The Federal Reserve Bank of New York (Fed) will lend up to $750 billion to a special purpose vehicle (SPV) that will purchase primary and secondary market corporate debt. The Department of the Treasury will make a $75 billion equity investment in the SPV to cover losses.
The programs are funded with money authorized by the Coronavirus Aid, Relief, and Economic Security (CARES) Act and will terminate by Sept. 30, 2020, unless extended. The Fed wants to keep the bond market functioning during the COVID-19 crisis.
An eligible issuer may use the PMCCF to refinance outstanding debt three months prior to maturity or to issue new debt. The debt must be rated at least Ba3/BB- and have a maturity of four years or less.
The SMCCF was originally created to buy “eligible individual corporate bonds” and “eligible ETFs.” The debt must also be rated Ba3/BB- and have a maturity of five years or less.
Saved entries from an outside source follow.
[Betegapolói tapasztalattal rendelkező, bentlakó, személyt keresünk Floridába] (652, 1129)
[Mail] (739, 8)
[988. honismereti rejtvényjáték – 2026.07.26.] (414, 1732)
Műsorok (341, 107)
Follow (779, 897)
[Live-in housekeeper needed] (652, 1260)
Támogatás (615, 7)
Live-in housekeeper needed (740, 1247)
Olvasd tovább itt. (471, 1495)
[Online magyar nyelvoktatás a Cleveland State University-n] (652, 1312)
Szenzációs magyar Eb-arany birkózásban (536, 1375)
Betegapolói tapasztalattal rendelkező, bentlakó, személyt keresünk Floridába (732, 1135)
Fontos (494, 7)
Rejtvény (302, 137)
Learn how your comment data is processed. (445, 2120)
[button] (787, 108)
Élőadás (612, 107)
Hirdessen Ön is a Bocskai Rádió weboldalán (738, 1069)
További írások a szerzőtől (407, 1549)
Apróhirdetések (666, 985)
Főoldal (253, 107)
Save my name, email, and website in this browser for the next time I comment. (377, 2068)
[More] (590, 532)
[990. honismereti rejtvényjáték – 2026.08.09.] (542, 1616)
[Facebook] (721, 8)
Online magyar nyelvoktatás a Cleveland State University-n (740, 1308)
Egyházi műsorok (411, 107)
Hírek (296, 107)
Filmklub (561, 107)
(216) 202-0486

“Eligible individual corporate bonds” proved to be problematic: the Fed buys eligible corporate bonds in the open market, but issuers must certify compliance with the CARES Act. The logistics of certification were insurmountable.
On June 15, 2020, the Fed announced that they would start buying corporate bonds in the form of “eligible broad market index bonds.” This eliminated the compliance issue. The Fed will buy corporate bonds across industries. The portfolio will mimic the index, subject to ratings and maturity constraints.
Fed purchases will drive down corporate bond yields, which will lower corporate borrowing costs, which will help keep workers employed.